> Work to be completed: Reprint each record exactly. Pictures are not reprinted.

> Record excerpts:
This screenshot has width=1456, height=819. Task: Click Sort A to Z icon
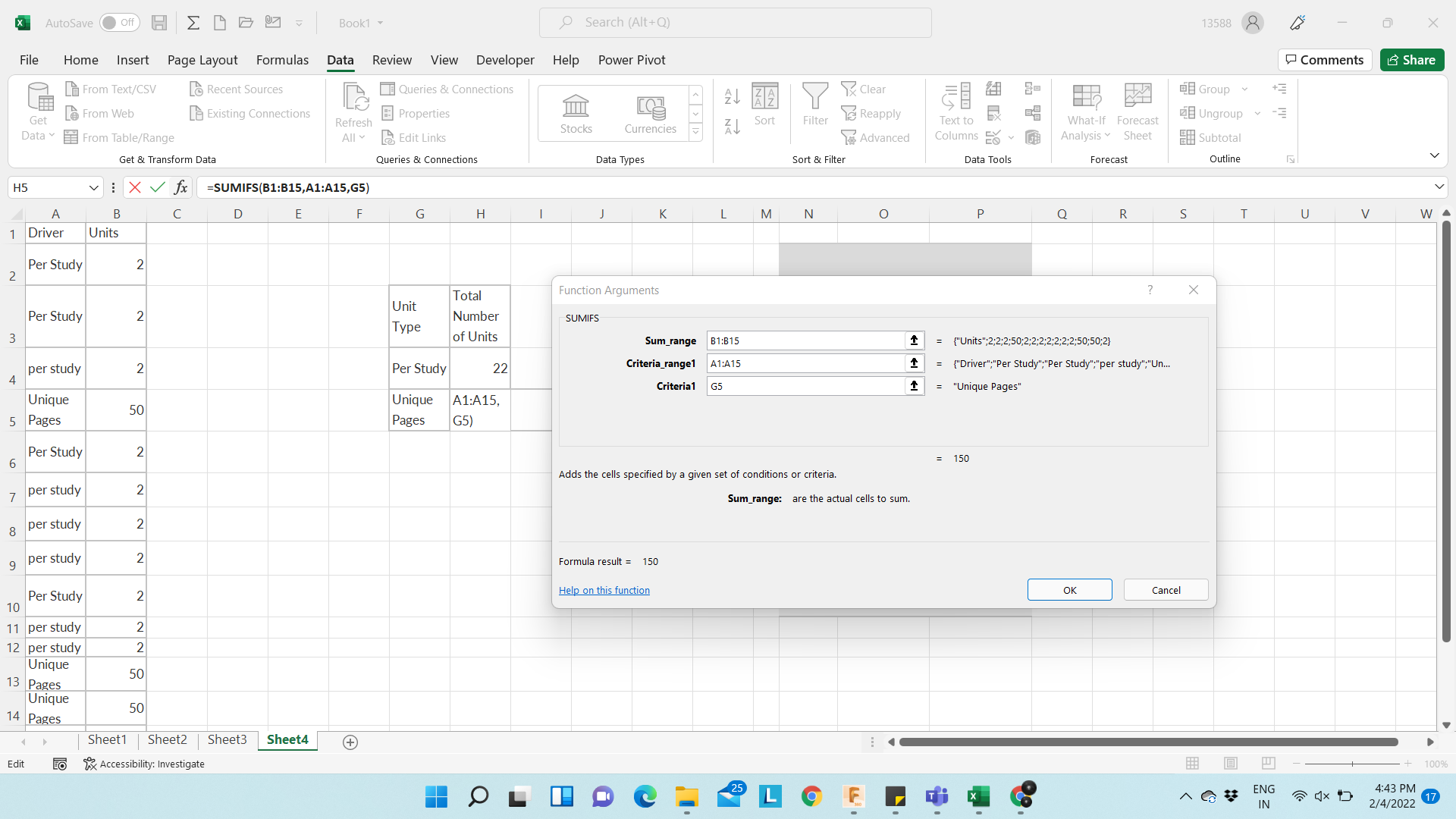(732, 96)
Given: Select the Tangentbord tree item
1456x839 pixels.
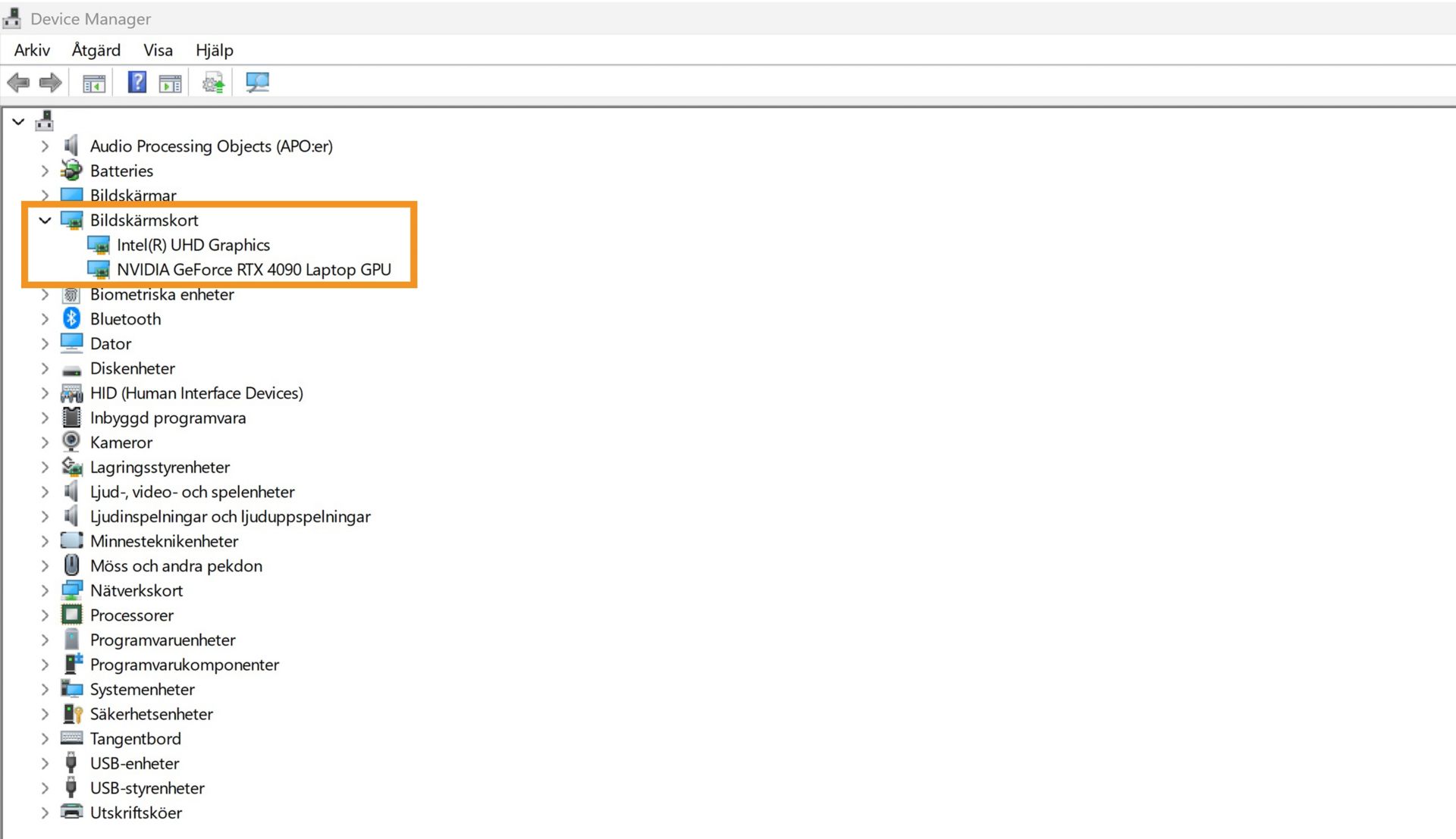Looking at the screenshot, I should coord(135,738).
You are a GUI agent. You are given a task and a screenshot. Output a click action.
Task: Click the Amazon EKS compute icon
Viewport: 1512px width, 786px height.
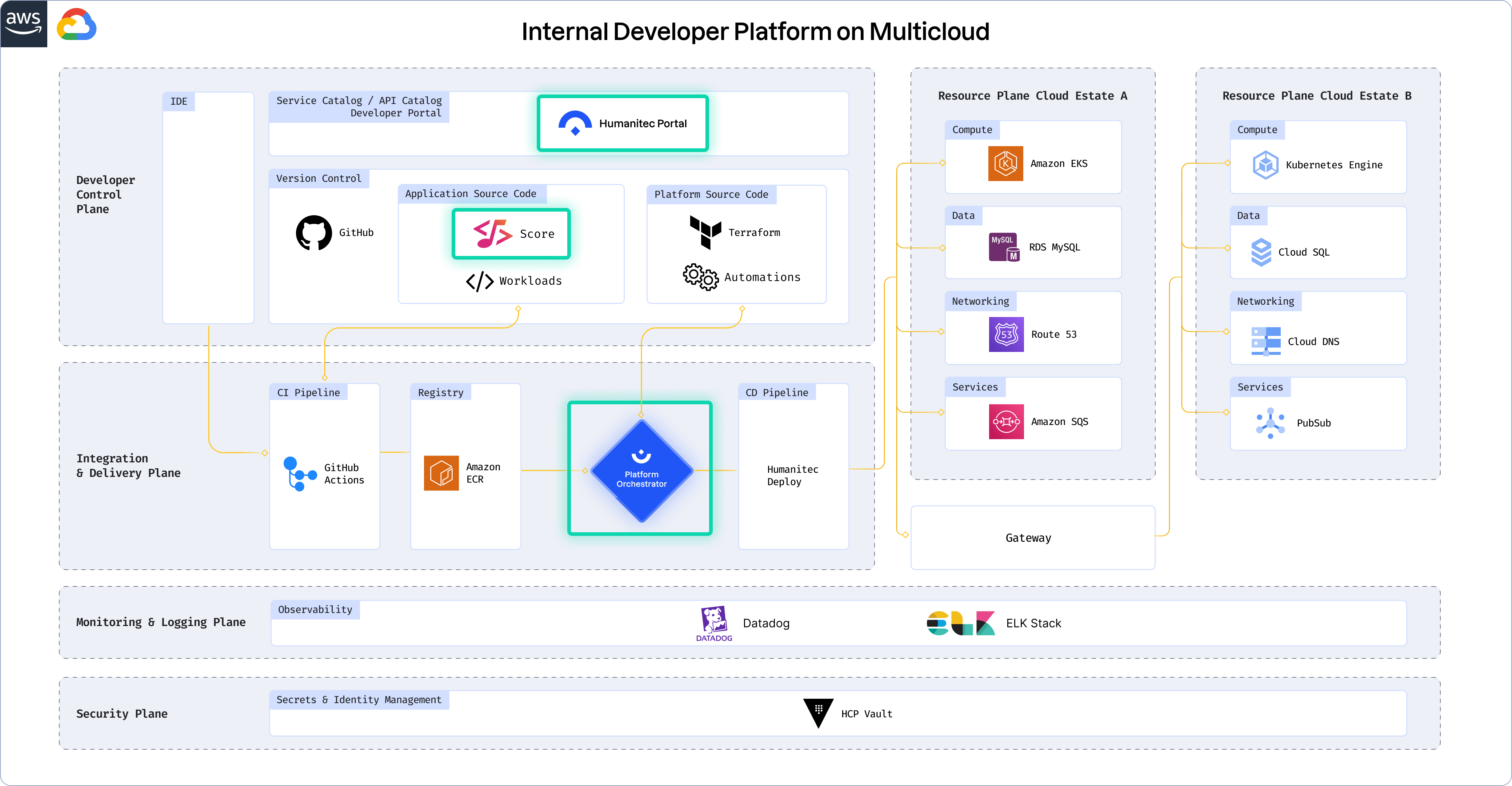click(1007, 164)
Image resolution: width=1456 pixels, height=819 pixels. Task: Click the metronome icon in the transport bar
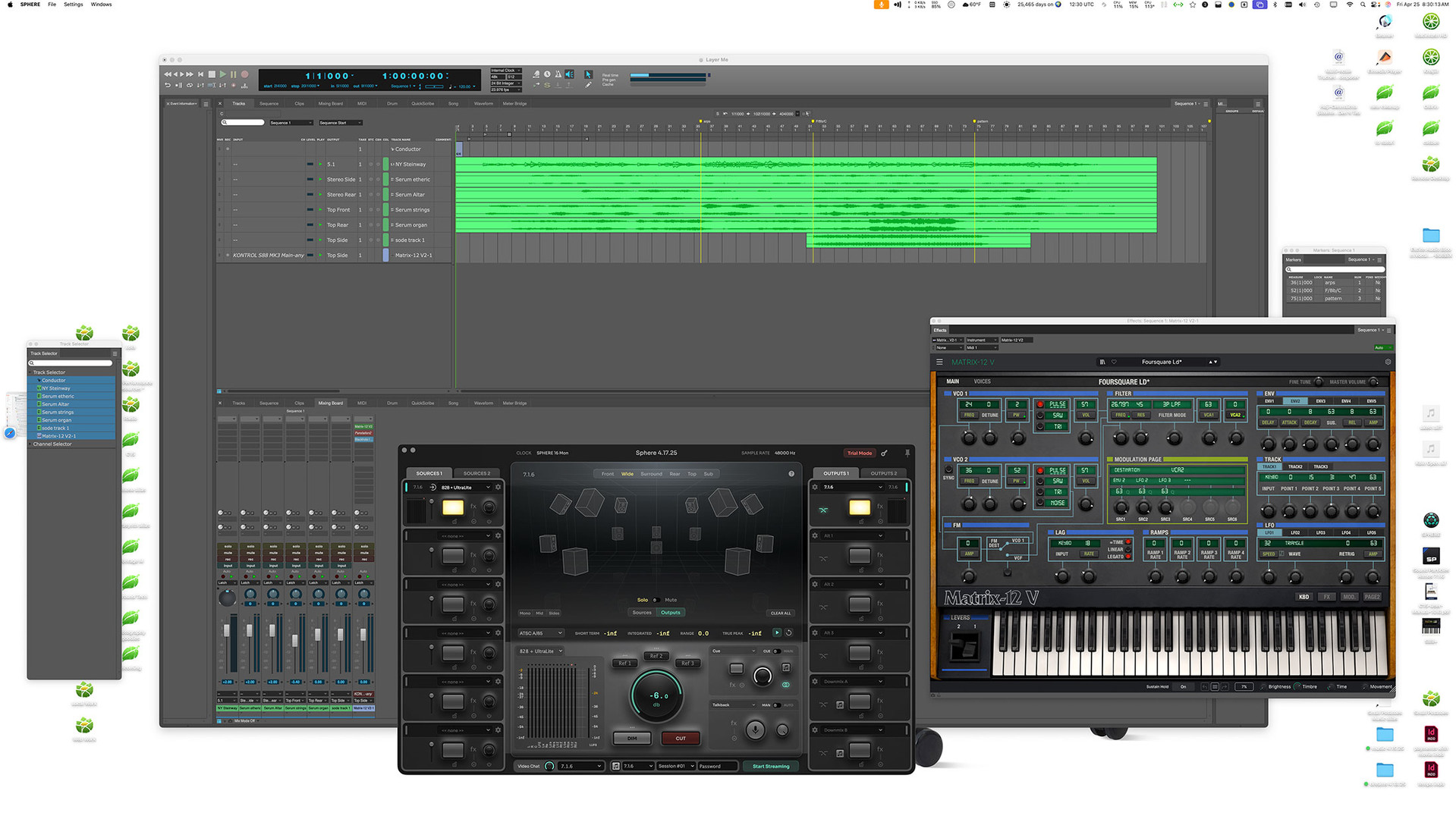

> Result for this task:
This screenshot has width=1456, height=819. Task: Click Sort A to Z icon
(732, 96)
Given: Select the Tangentbord tree item
1456x839 pixels.
Looking at the screenshot, I should coord(135,738).
You are a GUI agent. You are given a task and a screenshot. Output a click action.
Task: Click the Amazon EKS compute icon
Viewport: 1512px width, 786px height.
click(1007, 164)
Image resolution: width=1456 pixels, height=819 pixels. Task: Click the metronome icon in the transport bar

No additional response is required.